Overall this was wonderful, and I’m glad my book club chose this one to read.
The plot could seem at first a familiar trope: set in 1853, it is a romance between half-native American, half white John Lowry and Naomi May, the white daughter of pioneers emigrating to the West. He is a guide on the May wagon train. Later in the novel Naomi is captured by Indians. There are some edge-of-your-seat dramatic scenes. I won’t give away any more of the plot. But the novel, based on ancestors (both the author’s and her husband), real historical figures, and research, is so much more than than drama and plot. Harmon shows real knowledge of subjects from mule-breeding to Indian culture. As a result, this novel transcends what could be just another escape-romance about American Indians. Some readers have complained about the violence and suffering portrayed, but it is realistic, and its realism is what for me makes the novel rise to a 5-star.

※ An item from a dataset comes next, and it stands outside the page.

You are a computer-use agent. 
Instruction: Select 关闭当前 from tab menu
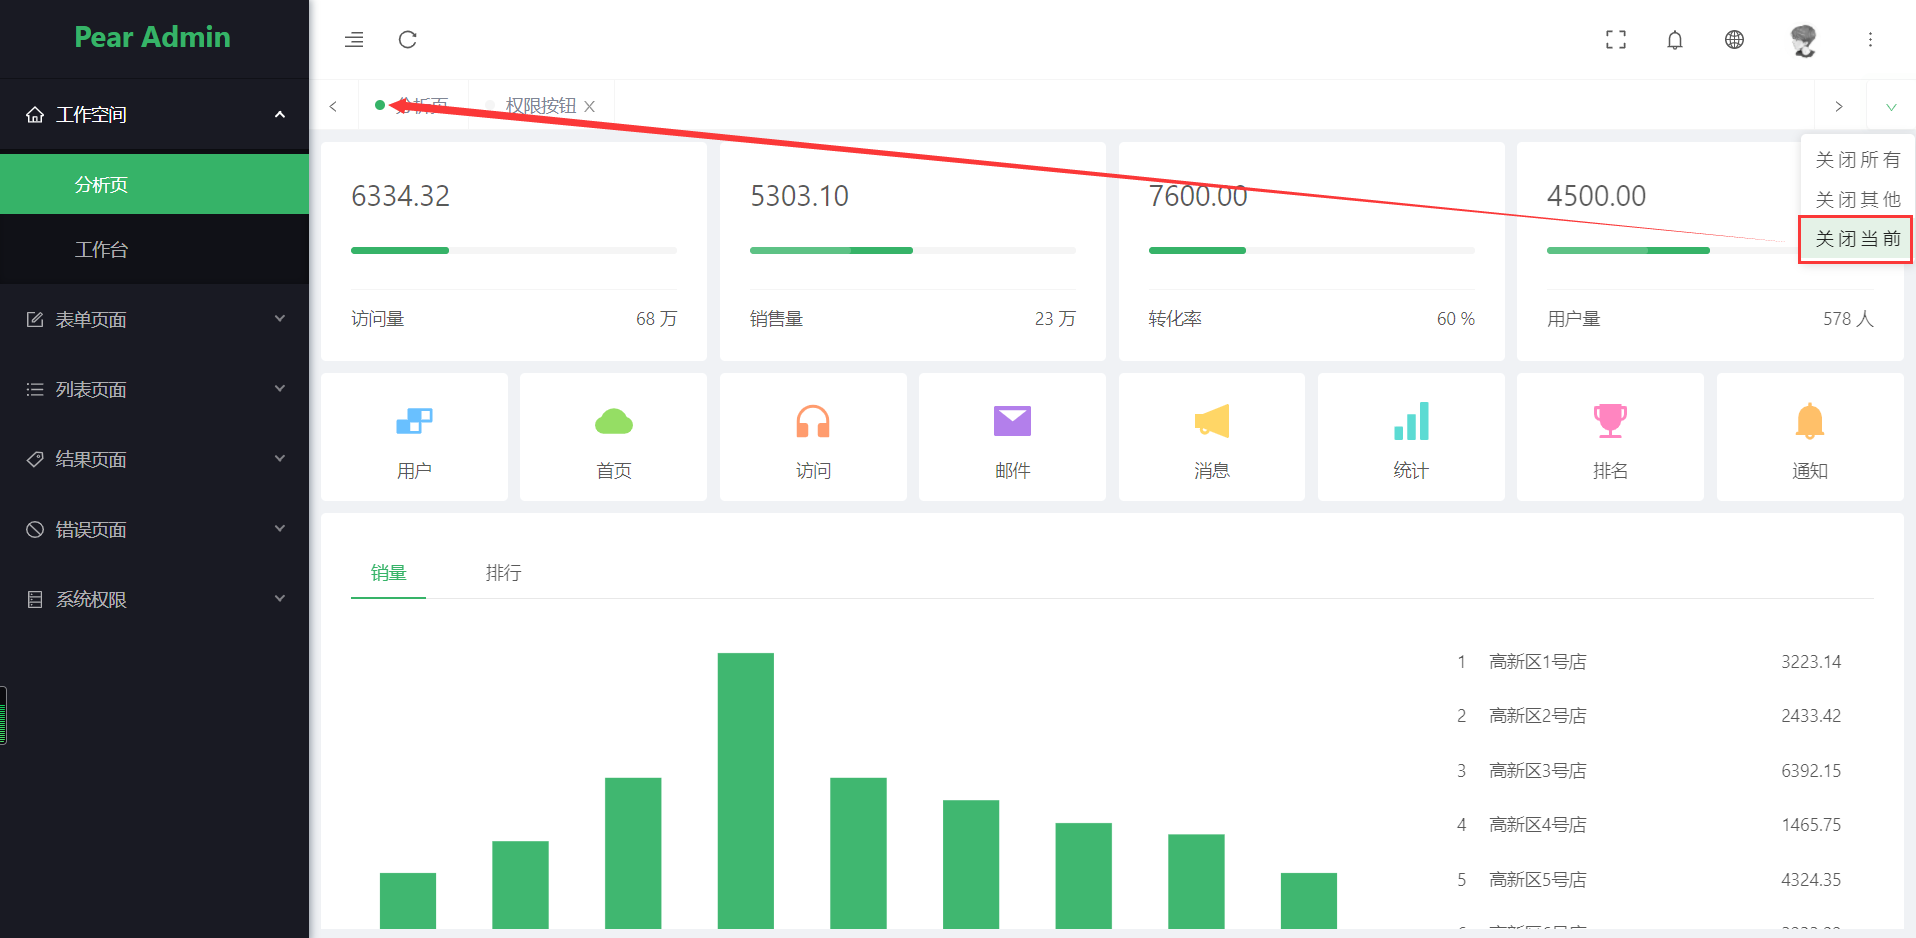[1857, 239]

An exquisitely written adventure about a group of pioneers on the Oregon trail trying to reach the west, with a touching family saga and a special love story at the heart of of the book.
There isn’t a Amy Harmon book that I haven’t liked! This is a pretty realistic portrayal of the pioneers coming across the west, with the hardships and tragedies that they all endured. The relationship building of the main characters holds you together, and this is loosely based on a distant family member of Amy’s husband. I loved it!
If there is one thing I have learned this year from life and from reading my first few historical romances is that the journey might be painful but in the end it is totally worth it. That is exactly how I felt about reading Where the Lost Wander. There were several times through this story where my heart was breaking for John, Naomi and any number of the May’s but right when I felt like giving up, the story became even more beautiful and worth it.
“The pain. It’s worth it. The more you love, the more it hurts. But it’s worth it. It’s the only thing that is.”
John Lowry a man stuck between two worlds has never had an easy life. From being raised in a family where he never felt like he belonged and being too Native for the town’s people and he never really felt at peace. Naomi May is barely an adult and already she is a widow. She is strong, brave and goes after what she wants unlike many of the women in town but once her sights are set on John Lowry, she knows that he is unlike any man she has ever met.
This was so much more than a love story; it was a story about a family on a journey to find a new home in California whilst dealing with the troubles that arise on the wagon train. Honestly, this is not a story I would usually pick for myself because it made me really think about life and the things that we go through to make a better future for ourselves and our family. This book left me with so many emotions from sadness to love, so much love. If a story of home, family and fining love is what you are looking for then Where the Lost Wander is the story for you.